- [Data provided]:
--- START ---
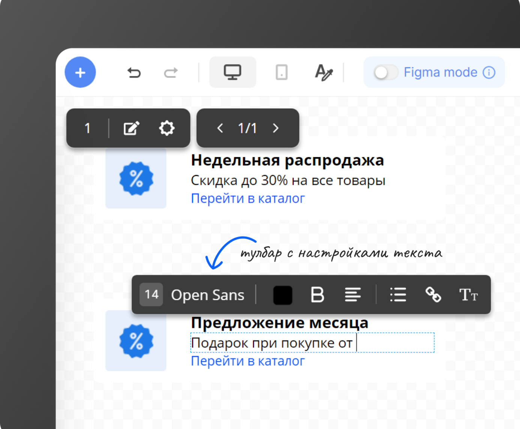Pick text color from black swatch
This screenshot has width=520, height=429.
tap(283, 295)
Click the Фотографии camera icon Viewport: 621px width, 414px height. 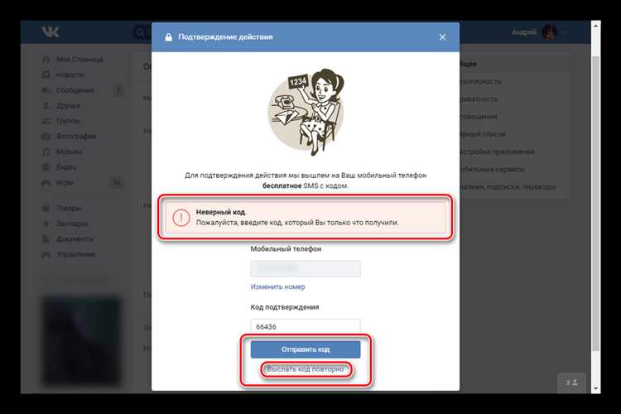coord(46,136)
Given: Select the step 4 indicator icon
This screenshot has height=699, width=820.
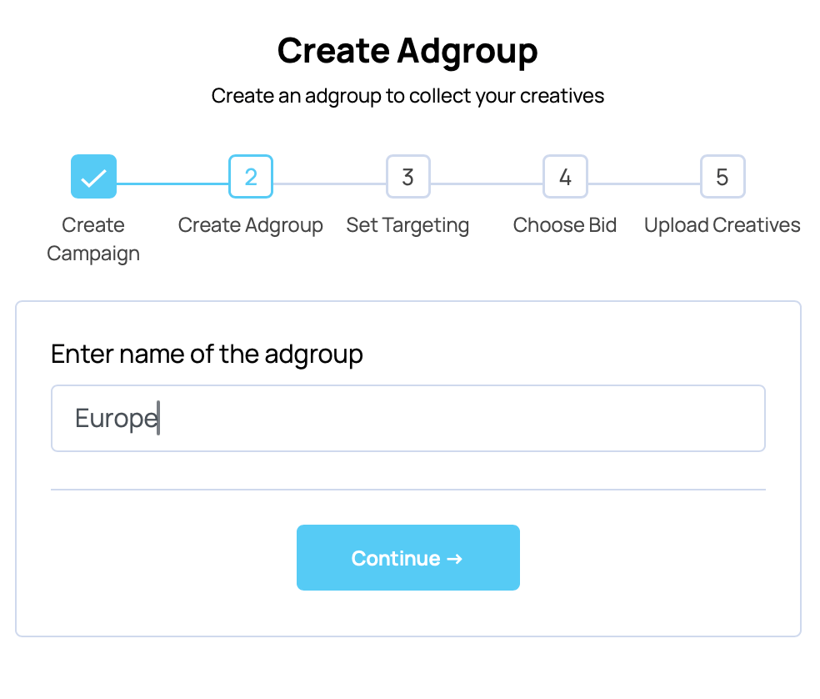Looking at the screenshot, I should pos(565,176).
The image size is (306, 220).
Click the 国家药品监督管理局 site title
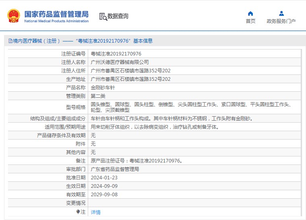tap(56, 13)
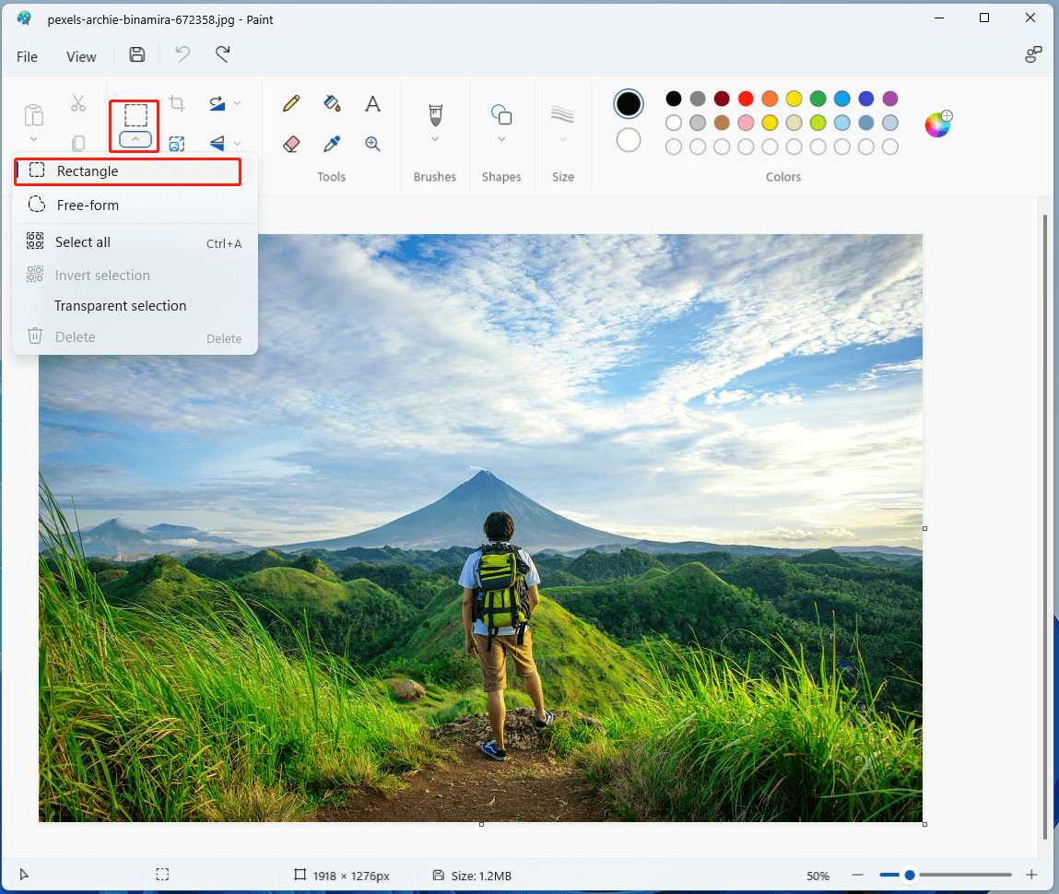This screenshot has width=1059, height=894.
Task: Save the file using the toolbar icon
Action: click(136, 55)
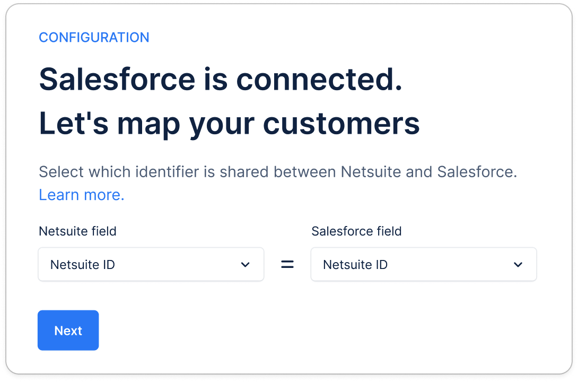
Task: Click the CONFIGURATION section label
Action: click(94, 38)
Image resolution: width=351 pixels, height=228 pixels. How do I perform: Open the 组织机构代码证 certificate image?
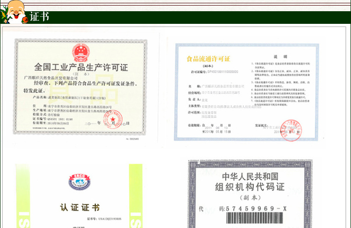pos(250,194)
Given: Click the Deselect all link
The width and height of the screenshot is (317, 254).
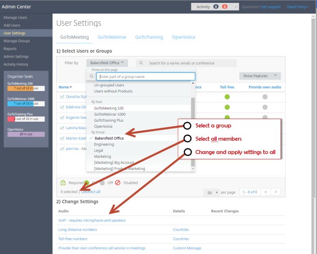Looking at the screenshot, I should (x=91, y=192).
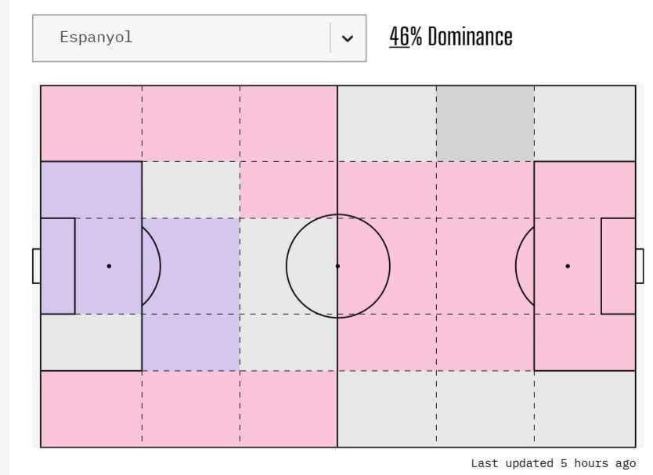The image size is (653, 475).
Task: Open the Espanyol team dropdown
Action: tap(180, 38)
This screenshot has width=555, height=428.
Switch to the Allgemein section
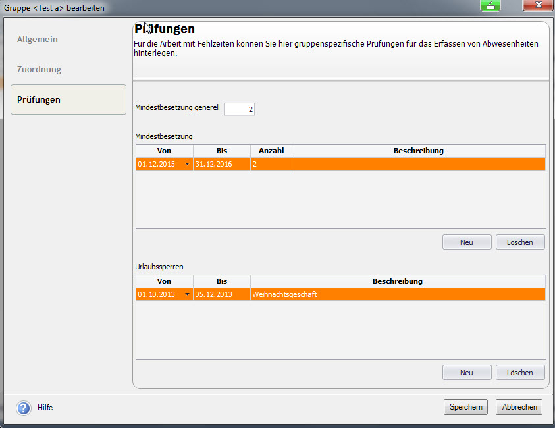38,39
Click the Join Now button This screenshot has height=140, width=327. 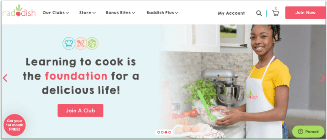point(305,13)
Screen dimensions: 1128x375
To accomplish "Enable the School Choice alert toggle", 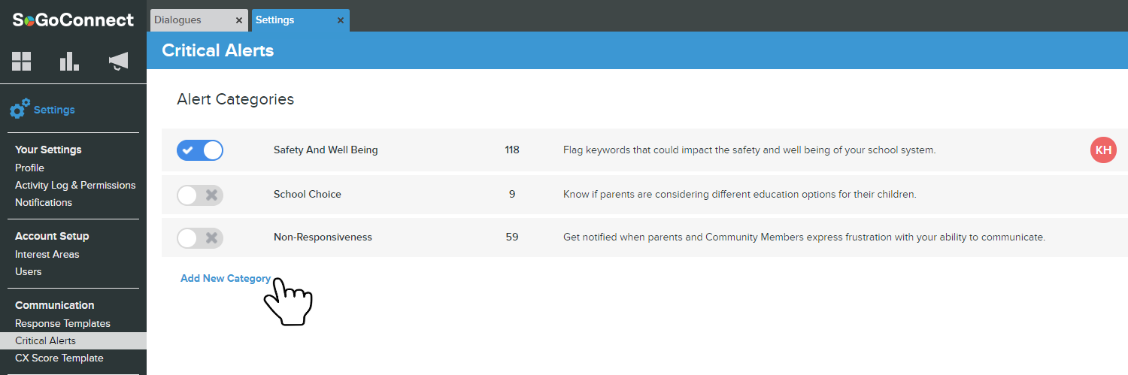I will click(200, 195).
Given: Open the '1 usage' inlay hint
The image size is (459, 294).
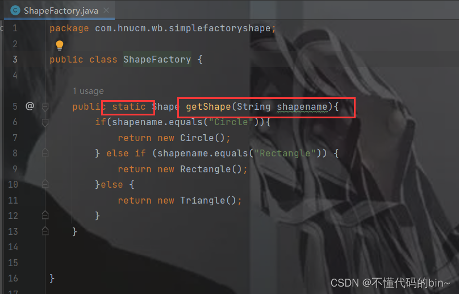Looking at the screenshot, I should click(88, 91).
--- END ---
Return every line of the data above in which "Given" appears.

- [Written answer]:
Given: Select the step 4 indicator icon
Given: Click the Deselect all link
Given: Open the '1 usage' inlay hint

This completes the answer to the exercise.